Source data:
--*--

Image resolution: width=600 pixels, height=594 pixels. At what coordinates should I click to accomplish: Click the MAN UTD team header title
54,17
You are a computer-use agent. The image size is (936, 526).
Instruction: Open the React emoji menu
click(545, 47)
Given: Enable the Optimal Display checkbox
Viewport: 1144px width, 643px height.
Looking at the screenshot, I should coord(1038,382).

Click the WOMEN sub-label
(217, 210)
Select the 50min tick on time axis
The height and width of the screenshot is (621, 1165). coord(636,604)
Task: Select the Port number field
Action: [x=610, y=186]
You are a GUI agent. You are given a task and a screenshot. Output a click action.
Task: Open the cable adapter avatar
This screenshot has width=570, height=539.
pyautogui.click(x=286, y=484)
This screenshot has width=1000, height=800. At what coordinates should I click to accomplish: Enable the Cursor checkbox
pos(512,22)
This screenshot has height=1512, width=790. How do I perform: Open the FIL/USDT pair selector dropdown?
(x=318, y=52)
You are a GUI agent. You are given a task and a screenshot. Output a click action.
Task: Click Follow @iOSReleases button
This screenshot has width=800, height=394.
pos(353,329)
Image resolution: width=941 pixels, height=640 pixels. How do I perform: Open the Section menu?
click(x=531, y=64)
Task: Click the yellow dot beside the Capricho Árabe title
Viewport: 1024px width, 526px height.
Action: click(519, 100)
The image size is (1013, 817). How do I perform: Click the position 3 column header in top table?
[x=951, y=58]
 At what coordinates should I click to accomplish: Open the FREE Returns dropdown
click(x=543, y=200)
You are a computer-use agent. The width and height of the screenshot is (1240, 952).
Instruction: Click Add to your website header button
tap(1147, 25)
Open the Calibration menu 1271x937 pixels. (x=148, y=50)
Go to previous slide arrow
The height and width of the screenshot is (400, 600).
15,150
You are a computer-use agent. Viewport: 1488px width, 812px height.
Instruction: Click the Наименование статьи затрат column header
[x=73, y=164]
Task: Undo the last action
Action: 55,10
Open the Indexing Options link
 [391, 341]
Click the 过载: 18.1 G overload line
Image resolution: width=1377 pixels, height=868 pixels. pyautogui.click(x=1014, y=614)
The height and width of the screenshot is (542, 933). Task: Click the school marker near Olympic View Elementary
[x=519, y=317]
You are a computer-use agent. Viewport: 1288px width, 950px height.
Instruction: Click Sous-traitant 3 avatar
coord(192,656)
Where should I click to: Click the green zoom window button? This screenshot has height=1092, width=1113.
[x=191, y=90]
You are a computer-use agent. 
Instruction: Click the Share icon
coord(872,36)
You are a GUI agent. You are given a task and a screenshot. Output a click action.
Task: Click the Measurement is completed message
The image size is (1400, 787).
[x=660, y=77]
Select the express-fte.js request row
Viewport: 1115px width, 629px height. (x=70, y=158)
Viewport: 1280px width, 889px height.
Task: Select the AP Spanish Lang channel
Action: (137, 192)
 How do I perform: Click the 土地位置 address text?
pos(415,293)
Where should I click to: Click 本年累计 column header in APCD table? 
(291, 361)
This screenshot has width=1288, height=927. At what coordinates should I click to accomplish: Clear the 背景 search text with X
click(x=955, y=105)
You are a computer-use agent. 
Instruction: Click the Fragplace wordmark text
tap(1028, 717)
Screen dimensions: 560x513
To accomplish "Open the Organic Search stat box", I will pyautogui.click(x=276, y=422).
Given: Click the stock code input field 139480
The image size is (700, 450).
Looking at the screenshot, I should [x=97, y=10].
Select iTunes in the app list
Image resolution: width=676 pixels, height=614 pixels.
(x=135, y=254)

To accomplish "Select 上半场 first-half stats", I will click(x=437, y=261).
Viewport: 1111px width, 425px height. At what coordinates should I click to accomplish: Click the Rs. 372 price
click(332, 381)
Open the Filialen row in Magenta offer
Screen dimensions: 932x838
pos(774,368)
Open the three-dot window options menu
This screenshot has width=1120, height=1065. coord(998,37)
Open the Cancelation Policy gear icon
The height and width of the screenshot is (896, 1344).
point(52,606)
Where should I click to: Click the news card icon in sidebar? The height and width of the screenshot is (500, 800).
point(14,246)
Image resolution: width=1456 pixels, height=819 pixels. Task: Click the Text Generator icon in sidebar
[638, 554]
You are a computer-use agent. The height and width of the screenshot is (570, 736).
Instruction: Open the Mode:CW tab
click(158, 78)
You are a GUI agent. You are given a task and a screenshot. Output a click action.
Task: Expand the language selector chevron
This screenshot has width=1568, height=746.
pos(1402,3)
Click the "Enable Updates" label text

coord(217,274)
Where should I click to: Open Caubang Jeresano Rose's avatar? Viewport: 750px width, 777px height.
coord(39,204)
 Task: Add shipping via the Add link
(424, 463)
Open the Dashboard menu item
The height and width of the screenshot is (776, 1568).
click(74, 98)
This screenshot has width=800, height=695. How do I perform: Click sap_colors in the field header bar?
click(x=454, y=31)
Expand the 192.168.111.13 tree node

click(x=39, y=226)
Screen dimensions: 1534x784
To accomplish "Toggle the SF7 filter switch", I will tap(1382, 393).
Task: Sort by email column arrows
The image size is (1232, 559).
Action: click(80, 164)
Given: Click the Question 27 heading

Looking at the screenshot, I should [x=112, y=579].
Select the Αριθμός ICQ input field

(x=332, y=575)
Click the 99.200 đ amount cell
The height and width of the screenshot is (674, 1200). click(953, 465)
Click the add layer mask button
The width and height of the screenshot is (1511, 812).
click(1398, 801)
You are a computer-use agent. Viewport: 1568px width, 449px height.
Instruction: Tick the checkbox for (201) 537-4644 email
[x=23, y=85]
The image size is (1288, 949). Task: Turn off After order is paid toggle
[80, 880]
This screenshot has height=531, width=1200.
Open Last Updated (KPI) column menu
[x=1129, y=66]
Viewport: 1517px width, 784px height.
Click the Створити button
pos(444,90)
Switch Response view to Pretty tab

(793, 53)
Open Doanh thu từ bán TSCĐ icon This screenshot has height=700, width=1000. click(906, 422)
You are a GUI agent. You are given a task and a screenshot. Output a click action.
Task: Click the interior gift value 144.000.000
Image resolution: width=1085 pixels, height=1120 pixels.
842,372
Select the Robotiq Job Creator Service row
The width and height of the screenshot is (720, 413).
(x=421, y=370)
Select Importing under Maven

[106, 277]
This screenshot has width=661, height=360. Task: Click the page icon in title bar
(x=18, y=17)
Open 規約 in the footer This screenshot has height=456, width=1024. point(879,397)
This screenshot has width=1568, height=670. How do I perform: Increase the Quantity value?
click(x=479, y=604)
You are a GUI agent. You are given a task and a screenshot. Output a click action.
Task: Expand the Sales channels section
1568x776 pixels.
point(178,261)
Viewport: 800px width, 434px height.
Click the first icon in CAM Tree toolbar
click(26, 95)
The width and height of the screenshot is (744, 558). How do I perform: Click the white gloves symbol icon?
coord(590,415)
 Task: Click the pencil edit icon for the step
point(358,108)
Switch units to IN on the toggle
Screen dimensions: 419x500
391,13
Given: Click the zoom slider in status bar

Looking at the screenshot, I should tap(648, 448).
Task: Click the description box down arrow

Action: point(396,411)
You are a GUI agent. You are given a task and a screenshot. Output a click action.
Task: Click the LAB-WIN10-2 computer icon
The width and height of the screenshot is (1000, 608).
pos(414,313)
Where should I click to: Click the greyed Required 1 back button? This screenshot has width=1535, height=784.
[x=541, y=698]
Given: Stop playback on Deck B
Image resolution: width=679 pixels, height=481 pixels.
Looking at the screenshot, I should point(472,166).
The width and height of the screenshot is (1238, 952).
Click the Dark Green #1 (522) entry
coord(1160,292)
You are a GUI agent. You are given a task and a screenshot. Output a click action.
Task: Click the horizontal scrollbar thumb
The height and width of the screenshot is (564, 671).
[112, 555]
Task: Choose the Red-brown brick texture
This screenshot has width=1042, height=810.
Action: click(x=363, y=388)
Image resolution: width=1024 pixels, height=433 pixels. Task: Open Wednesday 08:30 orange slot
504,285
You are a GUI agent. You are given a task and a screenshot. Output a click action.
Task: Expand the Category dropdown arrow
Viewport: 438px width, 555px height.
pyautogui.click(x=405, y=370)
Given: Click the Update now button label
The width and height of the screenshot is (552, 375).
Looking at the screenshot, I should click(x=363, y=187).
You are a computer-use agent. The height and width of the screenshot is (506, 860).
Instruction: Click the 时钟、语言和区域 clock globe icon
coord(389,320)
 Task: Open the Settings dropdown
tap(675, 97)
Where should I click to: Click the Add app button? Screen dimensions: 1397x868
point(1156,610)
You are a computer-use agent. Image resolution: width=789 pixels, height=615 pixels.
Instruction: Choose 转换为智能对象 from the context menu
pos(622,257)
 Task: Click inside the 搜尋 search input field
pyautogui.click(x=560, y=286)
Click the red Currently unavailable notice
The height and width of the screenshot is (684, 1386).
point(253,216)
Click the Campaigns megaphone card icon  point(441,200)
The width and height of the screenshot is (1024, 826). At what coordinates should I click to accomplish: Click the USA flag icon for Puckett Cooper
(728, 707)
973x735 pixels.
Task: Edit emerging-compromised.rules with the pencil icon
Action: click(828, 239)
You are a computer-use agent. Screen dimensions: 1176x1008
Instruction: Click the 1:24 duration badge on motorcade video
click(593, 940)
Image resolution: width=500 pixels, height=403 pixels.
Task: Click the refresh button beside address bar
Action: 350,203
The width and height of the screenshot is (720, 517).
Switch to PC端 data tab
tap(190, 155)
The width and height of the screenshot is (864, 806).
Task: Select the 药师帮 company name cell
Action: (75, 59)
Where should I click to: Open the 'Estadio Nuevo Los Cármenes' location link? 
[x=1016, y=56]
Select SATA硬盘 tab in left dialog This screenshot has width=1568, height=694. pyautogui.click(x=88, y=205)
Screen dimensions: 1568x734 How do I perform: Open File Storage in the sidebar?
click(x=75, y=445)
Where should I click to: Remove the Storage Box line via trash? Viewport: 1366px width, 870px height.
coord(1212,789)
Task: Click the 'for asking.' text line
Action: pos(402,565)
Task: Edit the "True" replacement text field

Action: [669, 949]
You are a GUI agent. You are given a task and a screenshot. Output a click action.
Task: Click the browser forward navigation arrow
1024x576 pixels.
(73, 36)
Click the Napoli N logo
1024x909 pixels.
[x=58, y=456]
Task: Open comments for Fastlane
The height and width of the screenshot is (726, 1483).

--*--

## [Exercise]
Search the lines above for the string "computer", then show every one that has it.

## [Answer to this problem]
You are a computer-use agent. The image size is (936, 526).
You are a computer-use agent. The width and height of the screenshot is (1240, 952).
You are a computer-use agent. Viewport: 1488px width, 812px height.
You are a computer-use agent. Viewport: 1288px width, 950px height.
You are a computer-use agent. 
You are a computer-use agent. 
You are a computer-use agent. The height and width of the screenshot is (570, 736).
You are a computer-use agent. Viewport: 1568px width, 449px height.
Task: Click the LAB-WIN10-2 computer icon
You are a computer-use agent. The height and width of the screenshot is (506, 860).
You are a computer-use agent. Image resolution: width=789 pixels, height=615 pixels.
You are a computer-use agent. Screen dimensions: 1176x1008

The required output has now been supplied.